- **Short problem 1**
In the article on embodied learning, list every kind of thing that it says humans learn by interacting with the world.
- **Short problem 2**
Copy out everything in the article on embodied learning from "How we learn" down to "reinforce each other.", word for word.

- **Excerpted passage**
++++

Embodied Learning is Sparse
unpacking Viviene Clay’s findings in reinforcement learning
I’ve written a few articles on Hierarchical Temporal Memory neural networks, which encode data into Sparse Distributed Representations to make noise-resistant predictions that consider multiple time-steps from the past input feed.
The key pioneer of HTM technologies, Numenta, holds weekly research meetings to discuss interesting new theories and advancements in machine learning and neuroscience.
Recently they invited Viviane Clay, a PhD student from the Institute of Cognitive Science in Osnabrück, to discuss her fascinating experiments in embodied reinforcement learning.
Her experimental reasoning can be summarized as such:
- Observing nature can lead to clues on how to efficient perform a task
- We can observe how humans learn to gain insight into artificial intelligence
The full video is long but quite interesting, so perhaps this quick summary will convince you to watch the whole thing.
How we learn changes how we think
Clay starts by noting the Piaget’s stages of mental development in humans, and the single stage of learning in machines:
Humans learn different systems, paradigms and representations of the world by interacting with it. We take in huge amounts of data over years before we start writing essays, and early stages of thought are preoccupied with things like object permanence and cause-and-effect, concepts that gradually build upon and reinforce each other.
In contrast, our machine learning systems are built, trained upon a large set of data, and specifically instructed on right/wrong or left to categorize on its own. While humans are embodied, machines generally lack a body or multi-faceted way of interacting with their environment.

++++

- **Data shown**
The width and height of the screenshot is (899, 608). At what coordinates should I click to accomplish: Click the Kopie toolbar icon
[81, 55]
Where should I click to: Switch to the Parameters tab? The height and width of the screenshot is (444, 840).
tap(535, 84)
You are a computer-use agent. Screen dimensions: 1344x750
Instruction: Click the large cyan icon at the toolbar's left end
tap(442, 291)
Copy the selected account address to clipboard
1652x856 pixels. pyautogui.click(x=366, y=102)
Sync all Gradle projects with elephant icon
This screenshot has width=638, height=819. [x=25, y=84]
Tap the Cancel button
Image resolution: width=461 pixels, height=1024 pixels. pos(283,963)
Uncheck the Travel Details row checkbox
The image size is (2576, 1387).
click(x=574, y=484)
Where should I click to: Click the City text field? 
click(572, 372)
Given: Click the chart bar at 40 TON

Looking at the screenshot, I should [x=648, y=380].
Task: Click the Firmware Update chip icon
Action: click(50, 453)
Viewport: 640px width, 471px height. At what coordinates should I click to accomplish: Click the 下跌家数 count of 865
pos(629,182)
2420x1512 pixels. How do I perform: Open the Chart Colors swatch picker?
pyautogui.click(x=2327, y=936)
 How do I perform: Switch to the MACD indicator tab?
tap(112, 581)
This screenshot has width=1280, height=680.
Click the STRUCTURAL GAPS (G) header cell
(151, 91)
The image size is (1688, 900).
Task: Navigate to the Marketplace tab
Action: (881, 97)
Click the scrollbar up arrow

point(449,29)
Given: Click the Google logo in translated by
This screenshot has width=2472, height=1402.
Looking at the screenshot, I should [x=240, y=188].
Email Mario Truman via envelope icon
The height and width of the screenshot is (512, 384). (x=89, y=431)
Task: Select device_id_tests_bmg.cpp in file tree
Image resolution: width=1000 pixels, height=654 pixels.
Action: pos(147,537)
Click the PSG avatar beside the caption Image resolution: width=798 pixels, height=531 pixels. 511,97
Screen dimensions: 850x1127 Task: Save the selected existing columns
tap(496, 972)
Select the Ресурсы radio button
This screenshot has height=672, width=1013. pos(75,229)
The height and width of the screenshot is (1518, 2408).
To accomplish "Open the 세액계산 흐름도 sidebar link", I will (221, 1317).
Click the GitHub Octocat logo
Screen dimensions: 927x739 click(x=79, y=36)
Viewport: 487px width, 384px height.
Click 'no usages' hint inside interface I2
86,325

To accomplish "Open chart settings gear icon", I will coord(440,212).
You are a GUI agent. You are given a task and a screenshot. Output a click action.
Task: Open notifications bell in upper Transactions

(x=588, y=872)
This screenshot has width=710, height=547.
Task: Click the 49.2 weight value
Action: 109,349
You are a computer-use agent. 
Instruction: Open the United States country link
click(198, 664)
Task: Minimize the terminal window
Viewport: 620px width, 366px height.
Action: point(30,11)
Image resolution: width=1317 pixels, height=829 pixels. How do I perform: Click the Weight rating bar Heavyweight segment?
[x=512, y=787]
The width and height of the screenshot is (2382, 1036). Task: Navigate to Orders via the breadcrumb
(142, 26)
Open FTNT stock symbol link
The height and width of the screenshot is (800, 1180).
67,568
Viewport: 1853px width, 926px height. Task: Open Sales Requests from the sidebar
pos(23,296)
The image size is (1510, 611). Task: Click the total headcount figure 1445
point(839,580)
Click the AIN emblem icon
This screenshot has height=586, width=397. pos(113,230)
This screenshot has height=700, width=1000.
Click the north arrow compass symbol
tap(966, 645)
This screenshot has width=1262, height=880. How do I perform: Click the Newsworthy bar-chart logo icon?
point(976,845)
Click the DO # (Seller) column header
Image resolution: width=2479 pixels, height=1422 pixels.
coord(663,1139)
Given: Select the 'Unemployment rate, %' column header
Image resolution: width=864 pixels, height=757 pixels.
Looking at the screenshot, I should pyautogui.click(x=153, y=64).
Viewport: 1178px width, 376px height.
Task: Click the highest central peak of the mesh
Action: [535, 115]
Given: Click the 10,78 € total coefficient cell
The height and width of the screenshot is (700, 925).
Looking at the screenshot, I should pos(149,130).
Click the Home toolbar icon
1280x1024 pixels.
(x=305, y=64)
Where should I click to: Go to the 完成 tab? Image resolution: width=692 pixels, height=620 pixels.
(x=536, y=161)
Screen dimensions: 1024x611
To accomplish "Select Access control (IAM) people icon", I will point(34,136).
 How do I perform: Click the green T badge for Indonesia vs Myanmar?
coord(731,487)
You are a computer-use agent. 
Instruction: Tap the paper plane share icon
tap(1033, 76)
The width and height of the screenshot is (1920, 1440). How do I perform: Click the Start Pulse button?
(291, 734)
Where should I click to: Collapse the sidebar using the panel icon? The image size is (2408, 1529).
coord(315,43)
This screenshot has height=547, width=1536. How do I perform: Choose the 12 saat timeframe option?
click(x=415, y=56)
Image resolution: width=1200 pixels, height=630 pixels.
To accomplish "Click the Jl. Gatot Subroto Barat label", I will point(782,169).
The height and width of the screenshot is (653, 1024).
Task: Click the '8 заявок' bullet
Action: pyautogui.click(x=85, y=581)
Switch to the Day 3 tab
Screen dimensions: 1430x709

++++

- **Result 1**
- systems
- paradigms
- representations of the world

- **Result 2**
How we learn changes how we think
Clay starts by noting the Piaget’s stages of mental development in humans, and the single stage of learning in machines:
Humans learn different systems, paradigms and representations of the world by interacting with it. We take in huge amounts of data over years before we start writing essays, and early stages of thought are preoccupied with things like object permanence and cause-and-effect, concepts that gradually build upon and reinforce each other.